Vargas initially claimed that he managed to pry loose a board from the wall of the hut where he was being held, allowing him to escape. But Colonel Pedro Rodelo, chief of the Popayán police, told CPJ in January that Vargas emerged in good condition and showed no signs of physical mistreatment, which he found a bit odd given the journalist’s account of his kidnapping. But when asked by CPJ, Rodelo denied that he was casting doubts on Vargas’s account of the kidnapping.

A few days later, however, Vargas issued a statement admitting that he had invented the whole story as a result of “personal circumstances” that he did not explain. “I apologize to my family, friends, and colleagues in the media,” he said. Shortly afterwards, Vargas resigned from Diario del Cauca, the paper’s editor, Carlos Villamil, told CPJ.

On Wednesday, Vargas told CPJ he had been going through a rough patch but did not offer detail about his motives. “In truth, I lost my family–my wife and son–over this incident. I was going through a period of depression and marriage problems. That’s how everything began,” he said.

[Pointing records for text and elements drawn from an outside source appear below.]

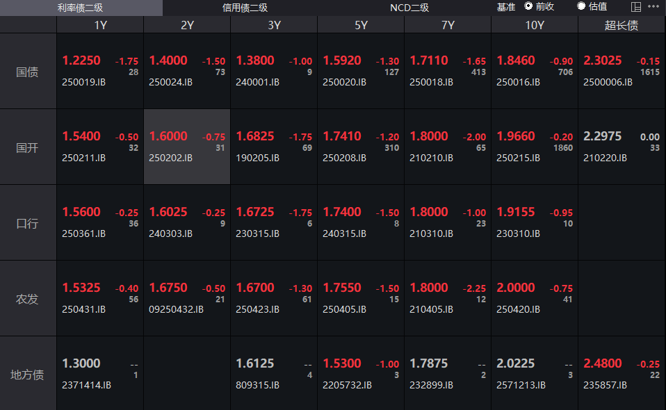Select the 地方债 row header
This screenshot has width=666, height=410.
(28, 375)
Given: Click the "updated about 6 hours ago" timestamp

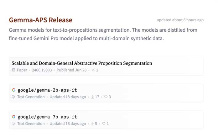Looking at the screenshot, I should point(180,20).
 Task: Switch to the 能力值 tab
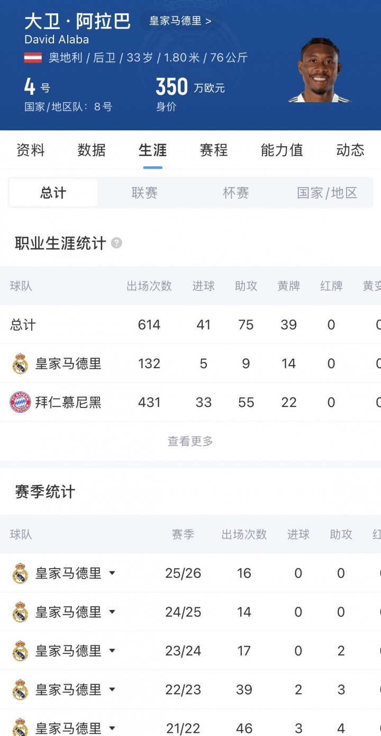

Villamil described Vargas as an experienced and trusted member of his news staff but said he was under a lot of stress at the time of the incident because he was separating from his wife. He added that one reason why Vargas’s account seemed plausible is because in January 2014, the photographer had received genuine death threats after producing a documentary and publishing photos in Diario del Cauca about local resistance to a housing project being built on environmentally sensitive wetlands. Villamil said that once the Popayán police had concluded that Vargas’s story was false, they urged the photographer to come clean.